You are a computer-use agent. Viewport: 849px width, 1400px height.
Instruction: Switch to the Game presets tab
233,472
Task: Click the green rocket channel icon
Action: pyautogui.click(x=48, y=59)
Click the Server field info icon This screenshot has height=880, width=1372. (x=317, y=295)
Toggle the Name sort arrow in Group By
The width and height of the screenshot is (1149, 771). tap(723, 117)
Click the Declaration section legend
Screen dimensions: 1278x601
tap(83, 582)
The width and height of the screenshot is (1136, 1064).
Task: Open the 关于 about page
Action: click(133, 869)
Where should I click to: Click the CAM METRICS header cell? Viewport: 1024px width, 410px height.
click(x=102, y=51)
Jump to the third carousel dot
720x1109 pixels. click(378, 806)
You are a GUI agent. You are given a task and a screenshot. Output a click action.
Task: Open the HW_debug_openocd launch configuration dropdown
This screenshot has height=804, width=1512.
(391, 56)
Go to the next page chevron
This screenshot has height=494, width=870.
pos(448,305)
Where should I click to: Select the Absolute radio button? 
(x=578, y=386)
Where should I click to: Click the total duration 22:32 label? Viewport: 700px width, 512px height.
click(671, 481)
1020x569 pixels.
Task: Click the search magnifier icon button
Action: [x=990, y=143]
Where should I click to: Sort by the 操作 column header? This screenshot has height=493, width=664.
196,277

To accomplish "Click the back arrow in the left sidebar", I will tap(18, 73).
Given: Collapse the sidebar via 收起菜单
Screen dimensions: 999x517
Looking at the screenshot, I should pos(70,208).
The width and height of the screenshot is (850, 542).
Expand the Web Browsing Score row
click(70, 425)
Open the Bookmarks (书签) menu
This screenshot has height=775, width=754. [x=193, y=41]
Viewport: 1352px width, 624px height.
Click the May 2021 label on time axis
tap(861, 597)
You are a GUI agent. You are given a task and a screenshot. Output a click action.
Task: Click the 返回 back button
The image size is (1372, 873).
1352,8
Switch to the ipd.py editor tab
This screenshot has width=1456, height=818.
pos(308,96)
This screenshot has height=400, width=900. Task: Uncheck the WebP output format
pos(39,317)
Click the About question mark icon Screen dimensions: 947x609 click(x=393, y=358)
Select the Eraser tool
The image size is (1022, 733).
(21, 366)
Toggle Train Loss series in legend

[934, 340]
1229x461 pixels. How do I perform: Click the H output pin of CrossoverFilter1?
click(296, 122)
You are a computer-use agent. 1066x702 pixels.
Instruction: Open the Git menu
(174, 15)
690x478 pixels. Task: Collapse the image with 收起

◆ AIM OF THE TASK
Everything from the line with "Open the Bookmarks (书签) menu" down to the last line of the data above should be returned exactly, with both ends kept and nothing added.

◆ YOUR SOLUTION
Open the Bookmarks (书签) menu
This screenshot has height=775, width=754. [x=193, y=41]
Viewport: 1352px width, 624px height.
Click the May 2021 label on time axis
tap(861, 597)
You are a GUI agent. You are given a task and a screenshot. Output a click action.
Task: Click the 返回 back button
The image size is (1372, 873).
1352,8
Switch to the ipd.py editor tab
This screenshot has width=1456, height=818.
pos(308,96)
This screenshot has height=400, width=900. Task: Uncheck the WebP output format
pos(39,317)
Click the About question mark icon Screen dimensions: 947x609 click(x=393, y=358)
Select the Eraser tool
The image size is (1022, 733).
(21, 366)
Toggle Train Loss series in legend

[934, 340]
1229x461 pixels. How do I perform: Click the H output pin of CrossoverFilter1?
click(296, 122)
You are a computer-use agent. 1066x702 pixels.
Instruction: Open the Git menu
(174, 15)
690x478 pixels. Task: Collapse the image with 收起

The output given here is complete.